Awesome
Image Difference Captioning with Pre-training and Contrastive Learning
This repository is the official implementation of Image Difference Captioning with Pre-training and Contrastive Learning in AAAI2022.
The Image Difference Captioning(IDC) task aims to describe the visual differences between two similar images with natural language. In this work, we propose a new framework following the pre-training and fine-tuning paradigm for IDC. Specifically, we design three self-supervised tasks with contrastive learning strategies to align visual differences and text descriptions at a fine-grained level. Moreover, we propose a data expansion strategy to utilize extra cross-task supervision information, such as data for fine-grained image classification, to alleviate the limitation of available supervised IDC data.
Installation
conda create --name IDC python=3.6
conda activate IDC
pip install torch==1.9.0+cu102 torchvision==0.10.0+cu102 -f https://download.pytorch.org/whl/torch_stable.html
pip install -r requirements.txt
Data Download
We provide the pre-processed image features (by pre-trained ResNet101) , the annotations and the constructed negative data samples of CLEVR-Change and Birds-to-Words dataset in baiduyun password:6zv0 .

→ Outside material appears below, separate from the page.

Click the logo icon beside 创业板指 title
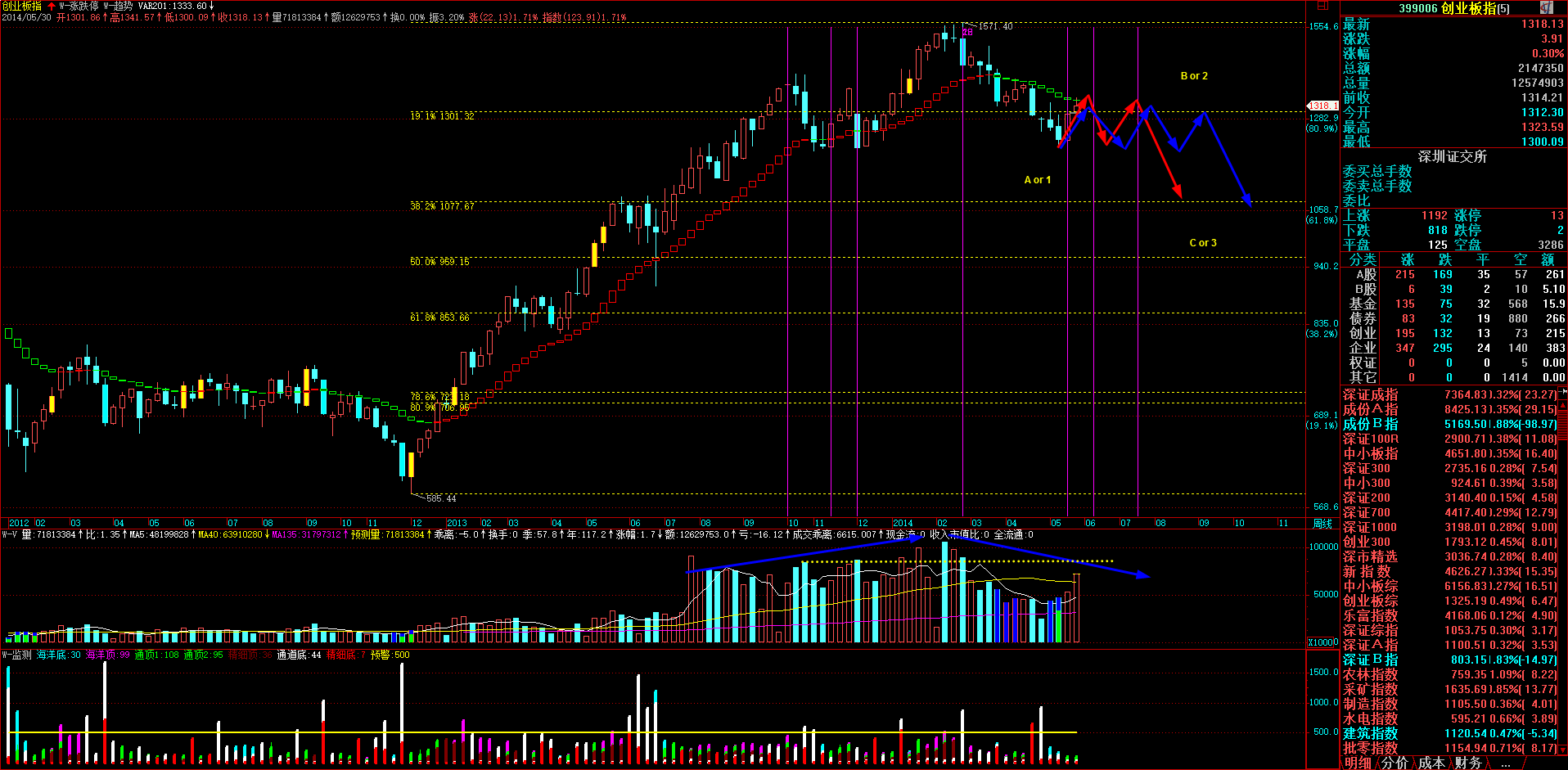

You should put the files under the corresponding./clver
or ./bird
folder as follows:
clver
├── dataset_clver
bird
├── dataset
├── bird
├── cub
└── nabirds
CLEVR-Change dataset
cd ./clver
Pre-training
python3.6 pretrain.py --dataset clver --gpu_id 3 \
--exp_name pretrain_clver_neg_tfidf6_t1.0 \
--config ./config/pretrain_clver.json \
--total_train_steps 250000 \
--tmp 1.0
[Note] All settable parameters are explained in para.py
(Optional) View logs via tensorboard
tensorboard --logdir=./experiments/pretrain_clver_neg_tfidf6_t1.0/log --host=0.0.0.0 --port=8080
Fine-tuning
python3.6 finetune.py --mode train --dataset clver --gpu_id 0 \
--exp_name finetune_clver_neg_tfidf6_t1.0 \
--config ./config/finetune_clver.json \
--restore ./experiments/pretrain_clver_neg_tfidf6_t1.0/checkpoint/checkpoint_250000.pt
Inference & Evaluation
python3.6 finetune.py --mode test --dataset clver --gpu_id 0 \
--exp_name finetune_clver_neg_tfidf6_t1.0 \
--config ./config/finetune_clver.json
cd ../eval
python3.6 eval_models.py --dataset clevr \
--testfile ../clver/experiments/finetune_clver_neg_tfidf6_t1.0/results.json \
--gtfile ../clver/dataset_clver/test.json
We also provide the pre-trained and fine-tuned checkpoints at baidu yun (password: 0b07). The reported results on CLEVR-Change dataset are as follows:
Dataset | BLEU4 | METEOR | ROUGE-L | CIDEr |
---|---|---|---|---|
CLEVR-Change | 51.2 | 36.2 | 71.7 | 128.9 |
Birds-to-Words dataset
cd ./bird
Pre-training
We adopt cross-task data expansion strategy on Birds-to-Words dataset to provide additional in-domain knowledge. Specifically, we utilize extra data from general image captioning (GIC), that is the CUB dataset, and Fine-grained visual classification (FGVC), that is the NABirds dataset.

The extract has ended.